Another piece to this puzzle are the words “Be redeemed“. I’ve discovered in these recent months I tend to derive my worth from my work. But! I am not the prisoner I once was, there is a different path set aside for me now, and this path is not merely set in the realm of doing, no, it pertains to the condition of my spirit, my Be(ing). He has assured me that the Doing He has called me to is secondary to the Being He has called me to. Moving forward I will focus my eyes on becoming a man who intimately understands my worth is received from the blood of Christ which has freed me into a new life, and everything I do is an exertion of my newfound being.

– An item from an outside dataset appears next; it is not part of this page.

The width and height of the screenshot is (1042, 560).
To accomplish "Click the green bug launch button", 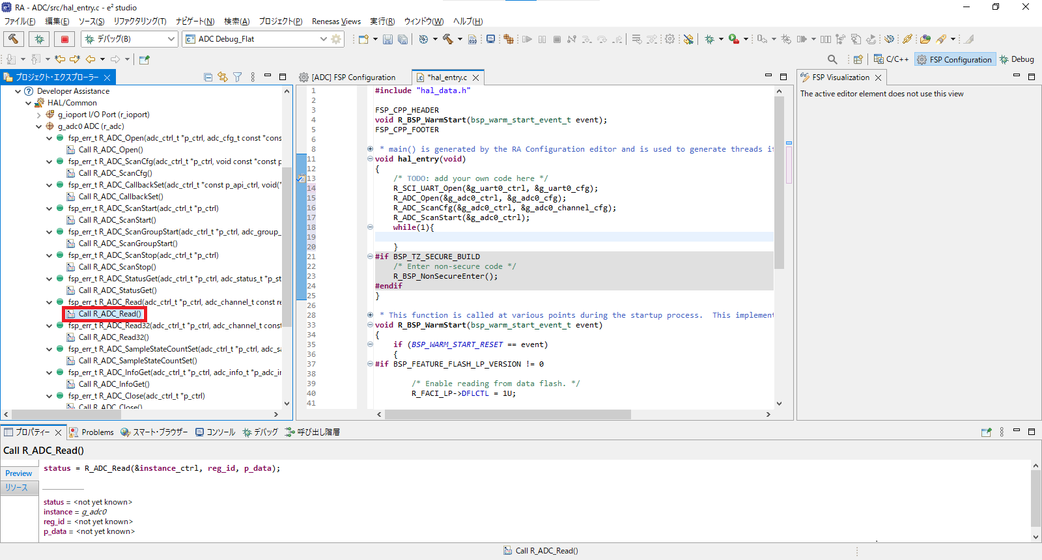I will 39,39.
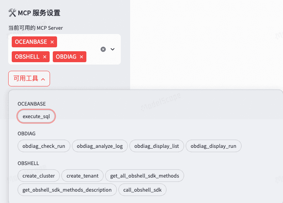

- The Winter DTS has been going strong for the last month, I’m part of the team running the Spark elective ( More info on what that is here ->http://www.ywammadison.org/dts/sparkdts/) . The 5 students who are in Spark love it and it’s such a blessing to be able to put on Spark for them. They came expecting it to be something else, but they have told me they are all pleasantly surprised by their experience of it. Praise God!
- I live at the Phos House which is the campus ministry branch of YWAM Madison. This year (and every year) Phos House does a mission trip during spring break, March 18th-24th. I do not currently plan to ask for money for this trip as I will just divert some of the funds which I recieve every month to pay for this trip, although if you feel led to give more, I of course would be overjoyed and appreciative. The estimated cost of this week long mission trip is $630 for grounds fees and $700 for the flight, totalling $1330.

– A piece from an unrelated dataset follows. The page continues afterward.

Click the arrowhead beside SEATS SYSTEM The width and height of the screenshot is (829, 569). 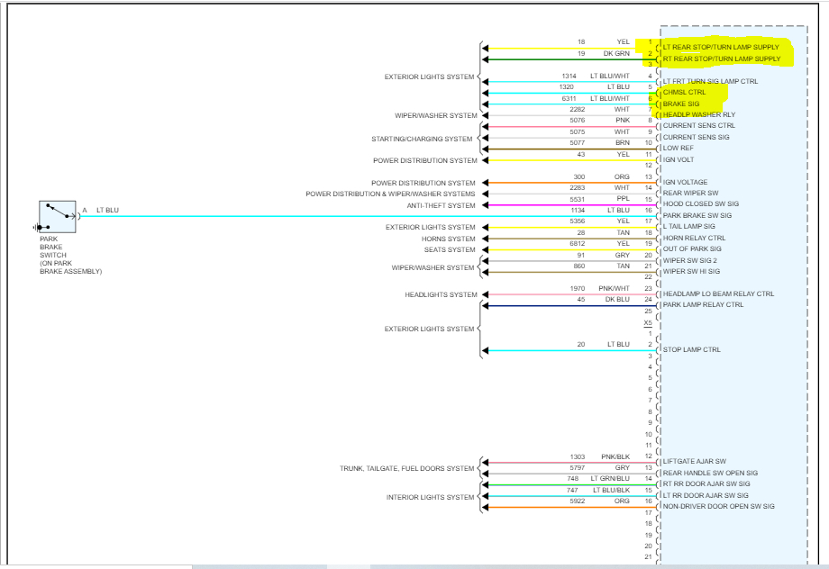(x=485, y=250)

- I have applied for and been accepted in to the YWAM Madison Bible School of the Nations (BSN for short..we YWAMers love our acroyms). The purpose of BSN is to equip those who are seeking to know the truths of the Bible that transform individuals and nations, and to enable them to effectively communicate these ideas to others. The BSN gives the necessary tools for students to build a biblical foundation for life and ministry. It seeks to cultivate in the students a deeper love for God and for truth, and to build confidence in God’s loving character in how He brings about His purposes in Biblical and modern history. The school runs from April 28th-September 1st 2017. The cost is $3950 for lecture phase and $2500-$3500 for outreach, totalling $6500-$7500. My current finances, over the 5 months of the school would allow me to raise $4250 (covering lecture phase), leaving a gap of $3250 which I will need to raise between now and right before outreach. I will be fundraising for this school, looking to add more monthly supporters to my current team, as well as one-time donors. If you know of anybody interested, please, ask them to email me at Matthewb@ywammadison.org or text/call at 636-203-8077.
- I was invited to perform at an interfaith event here in Madison called Race and Faith: Seeing Color. The hour long event was filled with storytellers regaling moments when they saw color. This is a recording of my performance of a piece I wrote titled, “Runaway Slave”.
Phos House Staff & Students Pic
Celebrating Chinese New Year at Phos House
Game Night at Phos House
some DTS Students on Outreach Reveal Night..anxious! Locations are Costa Rica, Asia, and Romania
One of the Spark students (Evelyn) and I. We’re buds.
Just last weekend we had a Spark Retreat and one of the activities we did was encouragement based. Taped a piece of paper to our backs and others were free to come write something nice about us on the back. It was delightful, and so life-giving!
We got face masks on our Spark Retreat!
My face bout to be baby booty smooth.
I was in the newspapers (not for Race and Faith). Won some money. God is good. This was in January, since then I’ve dropped the moniker “Apollo Charles” and decided to be Matthew Charles.